Which lines of the records contain the word "computer"? Copy each one.

Input material:
☆ ☆ ☆

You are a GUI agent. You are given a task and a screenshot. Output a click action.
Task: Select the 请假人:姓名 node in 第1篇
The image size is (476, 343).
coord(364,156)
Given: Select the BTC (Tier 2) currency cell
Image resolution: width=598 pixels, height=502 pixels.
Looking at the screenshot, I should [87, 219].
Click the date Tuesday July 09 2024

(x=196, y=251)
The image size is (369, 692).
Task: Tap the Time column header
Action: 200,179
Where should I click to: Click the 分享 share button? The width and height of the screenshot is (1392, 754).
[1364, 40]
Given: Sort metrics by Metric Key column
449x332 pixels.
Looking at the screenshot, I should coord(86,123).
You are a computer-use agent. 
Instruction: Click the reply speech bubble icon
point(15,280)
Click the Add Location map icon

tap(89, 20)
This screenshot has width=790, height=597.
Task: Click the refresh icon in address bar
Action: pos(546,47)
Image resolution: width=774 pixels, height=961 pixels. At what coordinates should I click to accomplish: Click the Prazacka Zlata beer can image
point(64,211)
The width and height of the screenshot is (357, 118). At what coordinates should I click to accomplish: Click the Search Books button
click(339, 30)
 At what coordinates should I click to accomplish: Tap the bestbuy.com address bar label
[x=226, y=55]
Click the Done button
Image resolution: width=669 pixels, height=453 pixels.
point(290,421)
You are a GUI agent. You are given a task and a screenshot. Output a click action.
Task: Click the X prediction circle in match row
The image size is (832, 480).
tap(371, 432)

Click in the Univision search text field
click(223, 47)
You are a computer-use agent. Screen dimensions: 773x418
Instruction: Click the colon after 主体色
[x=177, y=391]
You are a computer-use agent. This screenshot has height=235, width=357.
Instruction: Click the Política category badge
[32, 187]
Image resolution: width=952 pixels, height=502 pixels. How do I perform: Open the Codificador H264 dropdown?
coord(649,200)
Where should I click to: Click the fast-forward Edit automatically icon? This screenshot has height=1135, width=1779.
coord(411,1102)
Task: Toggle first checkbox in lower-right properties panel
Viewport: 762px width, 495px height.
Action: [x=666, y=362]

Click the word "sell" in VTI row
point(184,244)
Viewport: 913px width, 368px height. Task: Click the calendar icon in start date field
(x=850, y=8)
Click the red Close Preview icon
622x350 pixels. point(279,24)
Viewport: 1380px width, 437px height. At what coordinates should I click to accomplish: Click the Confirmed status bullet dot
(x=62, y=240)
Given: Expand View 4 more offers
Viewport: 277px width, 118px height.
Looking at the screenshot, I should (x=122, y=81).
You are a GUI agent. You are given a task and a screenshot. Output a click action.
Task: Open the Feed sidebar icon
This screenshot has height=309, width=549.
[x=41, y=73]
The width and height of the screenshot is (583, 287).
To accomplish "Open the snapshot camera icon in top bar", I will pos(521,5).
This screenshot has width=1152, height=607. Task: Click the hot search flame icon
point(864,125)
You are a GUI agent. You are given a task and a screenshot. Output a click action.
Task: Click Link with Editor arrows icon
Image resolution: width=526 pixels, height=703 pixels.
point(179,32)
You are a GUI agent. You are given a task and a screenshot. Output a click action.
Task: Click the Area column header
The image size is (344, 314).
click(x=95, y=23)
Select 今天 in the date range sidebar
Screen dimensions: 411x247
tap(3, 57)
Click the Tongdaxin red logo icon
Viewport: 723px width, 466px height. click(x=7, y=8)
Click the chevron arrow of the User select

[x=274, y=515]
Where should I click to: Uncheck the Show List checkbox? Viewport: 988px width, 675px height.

☆ ☆ ☆

Solution for this task:
You are a computer-use agent. 
You are a computer-use agent. Screen dimensions: 773x418
You are a computer-use agent. This screenshot has height=235, width=357.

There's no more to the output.